[Seçilen metin]:
Bugün İptal Edilen Şenlik,
Yarın Ne?.
Mesud Tek
Basında
yer alan bir habere göre, İnönü, Çukurova, Harran, Dicle,
Sütçü İmam, Cumhuriyet, KKTC Doğu Akdeniz, Erciyes,
Fırat, Mersin, Gaziosmanpaşa ve Gaziantep üniversitelerinde
görev yapan öğretim üyeleriyle bu üniversitelerde okuyan
öğrencilerin katılımıyla, Malatya’da yapılan
Kıbrıs mitingine “az katılım” sağlayan
İnönü Üniversitesi öğrencileri, rektörleri tarafından
cezalandırıldılar.

[Veri kümesi içeriği]:
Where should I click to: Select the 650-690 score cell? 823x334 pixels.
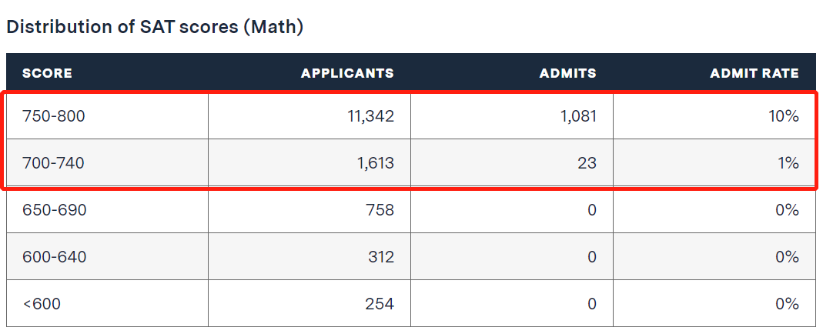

[Görev tanımı]: Yukarıdaki seçilen metni, hiçbir değişiklik yapmadan baştan sona olduğu gibi yeniden yaz.

[Yazılı çözüm]:
Bugün İptal Edilen Şenlik,
Yarın Ne?.
Mesud Tek
Basında
yer alan bir habere göre, İnönü, Çukurova, Harran, Dicle,
Sütçü İmam, Cumhuriyet, KKTC Doğu Akdeniz, Erciyes,
Fırat, Mersin, Gaziosmanpaşa ve Gaziantep üniversitelerinde
görev yapan öğretim üyeleriyle bu üniversitelerde okuyan
öğrencilerin katılımıyla, Malatya’da yapılan
Kıbrıs mitingine “az katılım” sağlayan
İnönü Üniversitesi öğrencileri, rektörleri tarafından
cezalandırıldılar.